I have in my hot little hands a copy John Larry White’s paper Recent Arguments against the Gold Standard. It is published on Cato Policy Analysis letterhead; and the assumption I am making with without really understanding their branding process is that the Cato Institute agrees with the content.

The paper is quite good from the perspective of having persuasive arguments. The overall message that I got from it is that the gold standard in itself isn’t particularly harmful; it’s the policy choices revolving around it that governments selected that are harmful.  Mr.
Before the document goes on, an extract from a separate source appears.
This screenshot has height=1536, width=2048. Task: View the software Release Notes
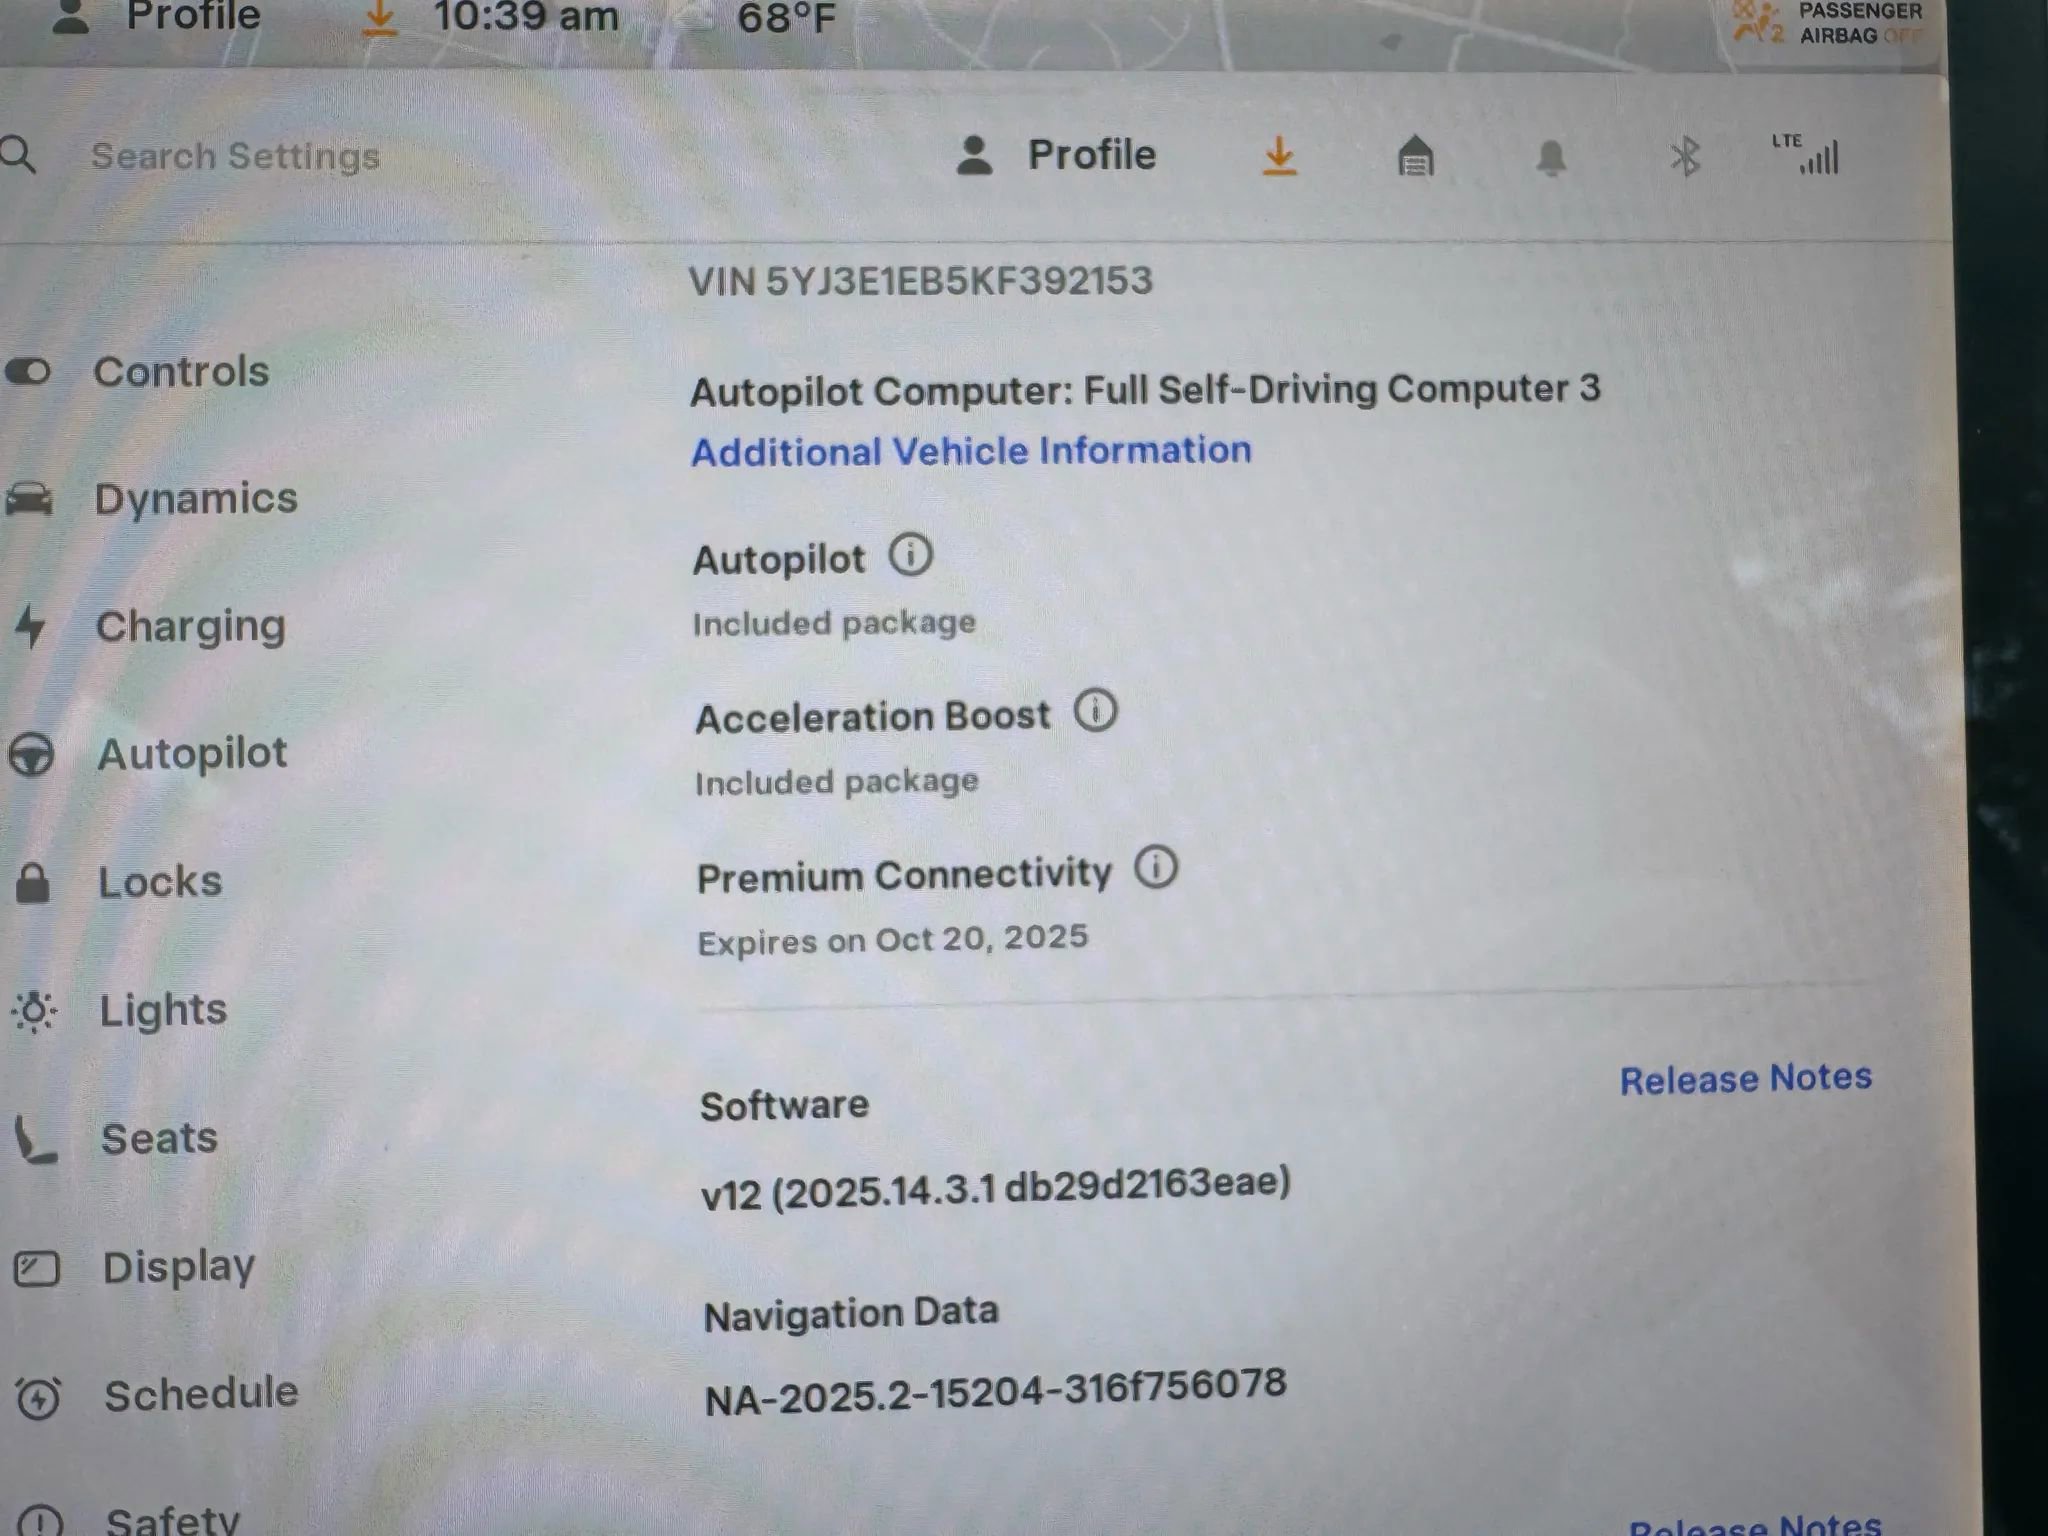[1745, 1078]
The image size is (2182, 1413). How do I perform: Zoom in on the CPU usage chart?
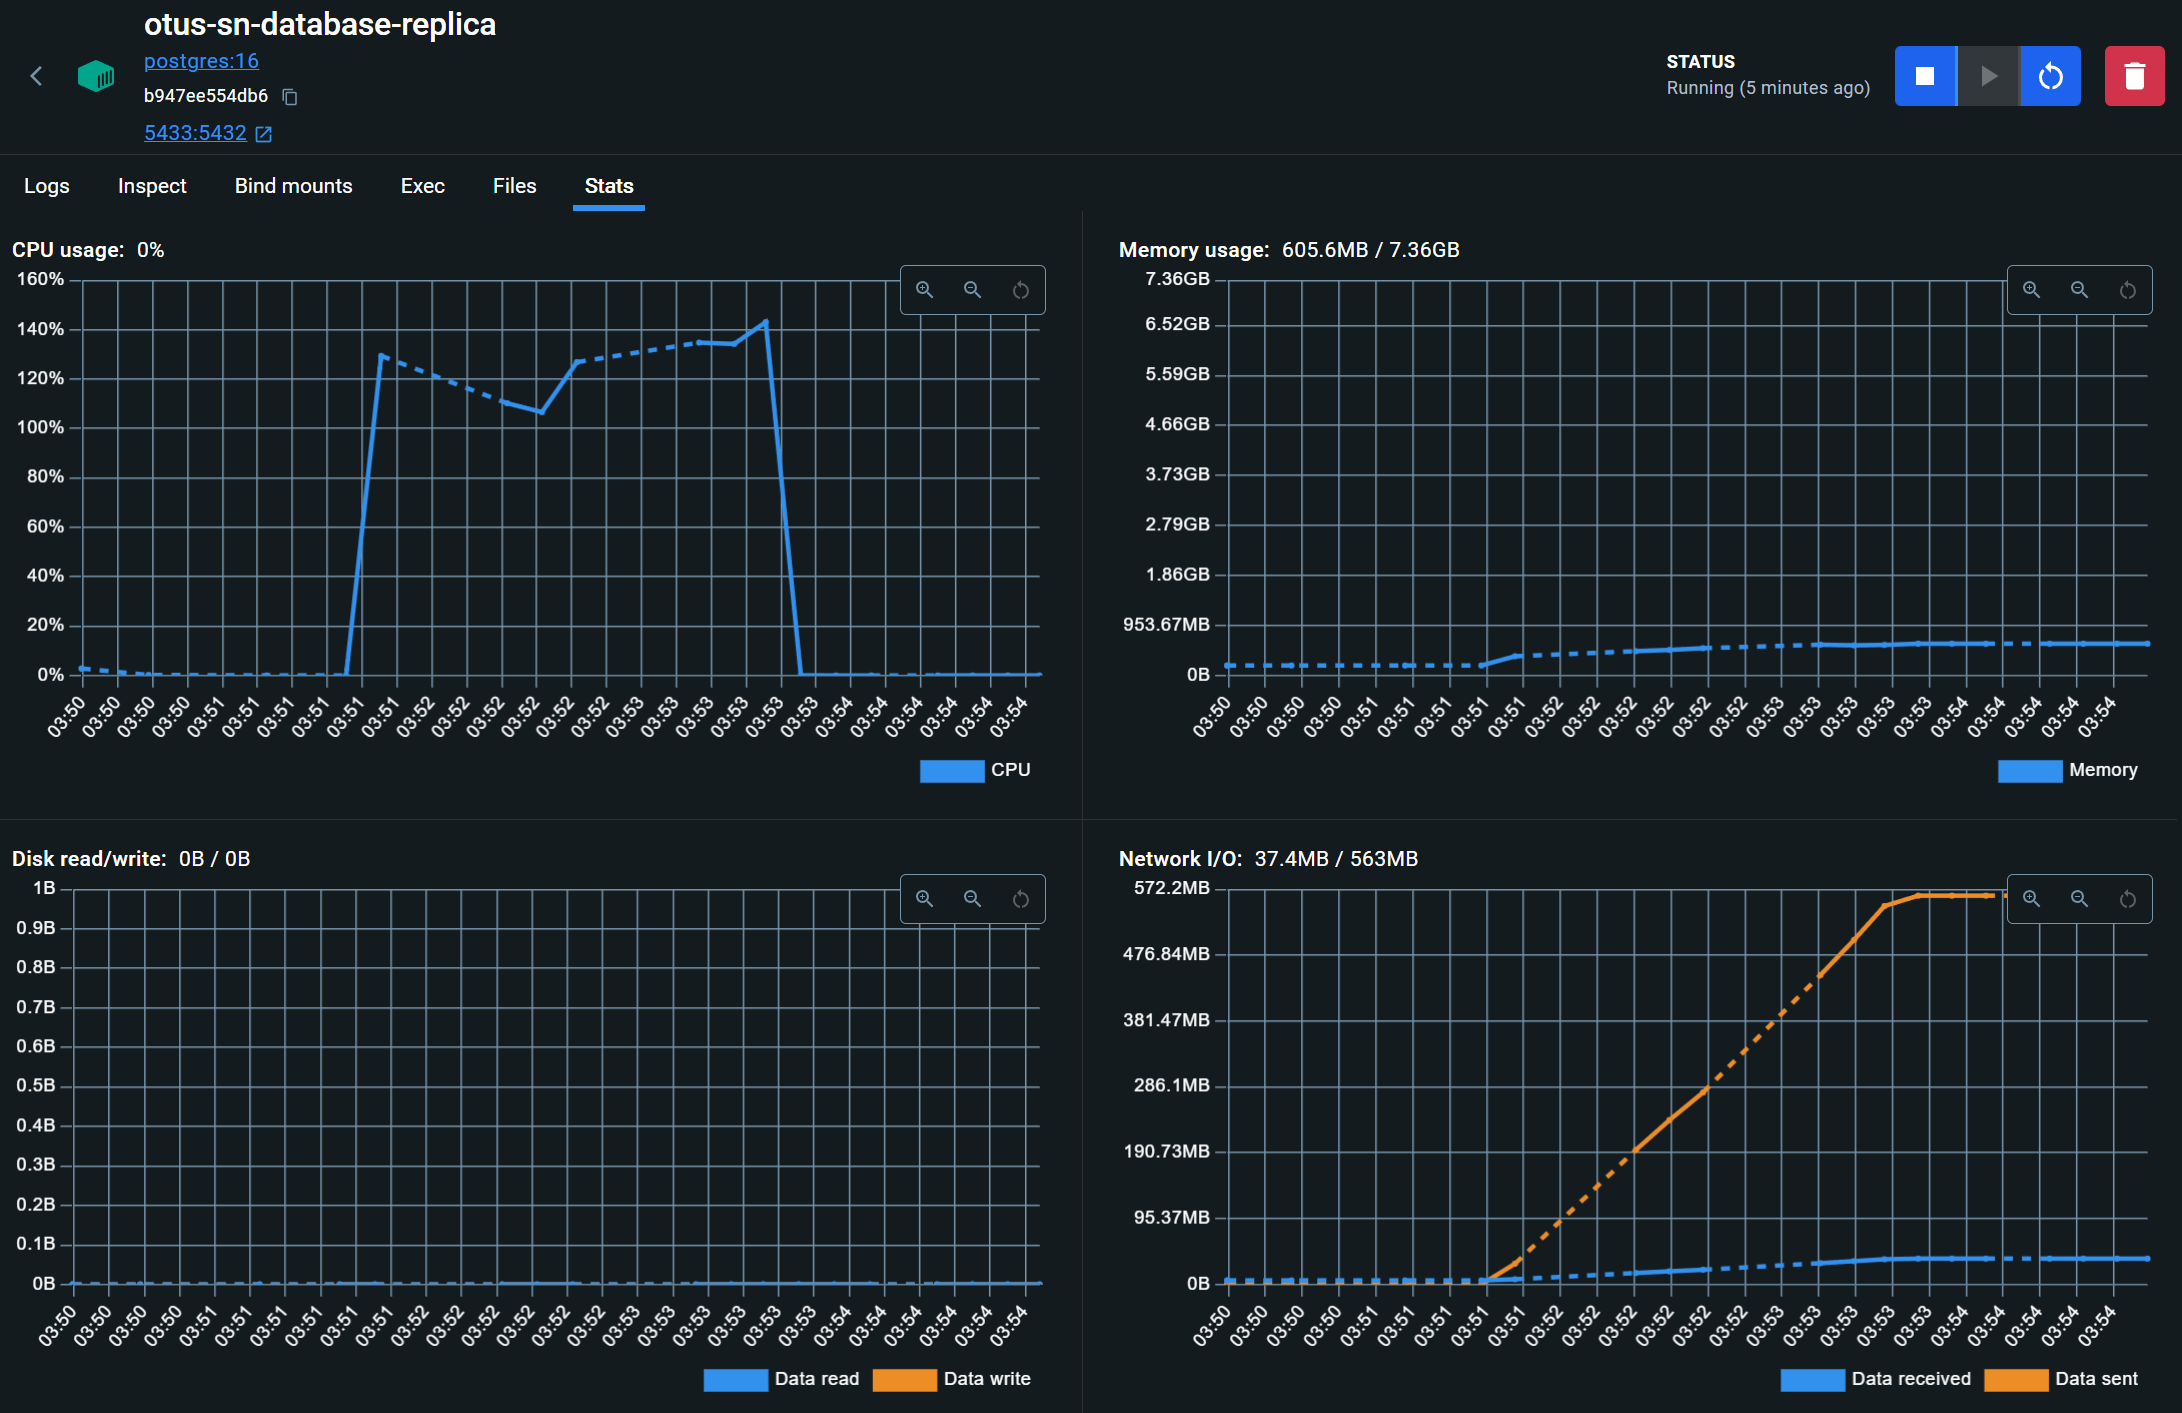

White and, by extension Cato, appear to believe that the best way to do a gold standard is to abolish the Federal Reserve and adopt a free banking system based on gold.

While I think there is more than a grain of truth to the general assertions in this paper, I also think they are the strongest arguments against contemplating adoption of a gold standard that will remain strong arguments for likely an eternity because we do not live in a world where government will keep its hands off the monetary or banking systems. One doesn’t have to look far to notice all of the market and financial system regulation going on today, with compliments of things like Sarbanes-Oxley and investor paternalism. The urge for governments to “keep people safe” is entirely overwhelming, and they still do things that we regret regardless of the warning labels attached – in many cases they do so without so much as an ounce of accountability, successfully blaming deflationary issues on capitalism. And it goes even farther than that to the point of real world issues that lead to one of White’s main points regarding the cause of the Great Depression – the need to leave the gold standard in the years of WWI and subsequent resumption.

The lingering question in my mind is that if having a gold standard is something that needs to be temporarily suspended because it doesn’t lend itself to certain necessities of defense or other things for which government would need to increase expenditures, why would we want to have it if going back to it is so painful? And if we would choose a gold standard now, if we adopted a policy of making it permanent, how would our economic world change? There are tradeoffs involved and the public should know what they are if we are to have an honest debate.

And this takes me back to the overall justification for why we should undertake a resumption that has been very much lacking in the recent debates about gold. I have not seen any convincing arguments as to the benefits, why it would be better than what we have; assuming that the main one is “putting a straightjacket on government” when history proves, even here in White’s paper, that it does not accomplish that, but rather we ultimately inflict untold and unnecessary financial pain on the public instead.

From an individual perspective, I would love to live in a world apparently envisioned by White, where government doesn’t interfere in economic activity beyond necessity. But that is not the world we live in, and adoption of a gold standard would not alleviate that because it is not the money system that is the enabler, it is politics that is the enabler. If we cannot place gov-zilla back in its cage politically while having a fiat money system, and even the fiat money system is poorly managed to the misery of all, a gold standard will not change that fact while multiplying the painful consequences.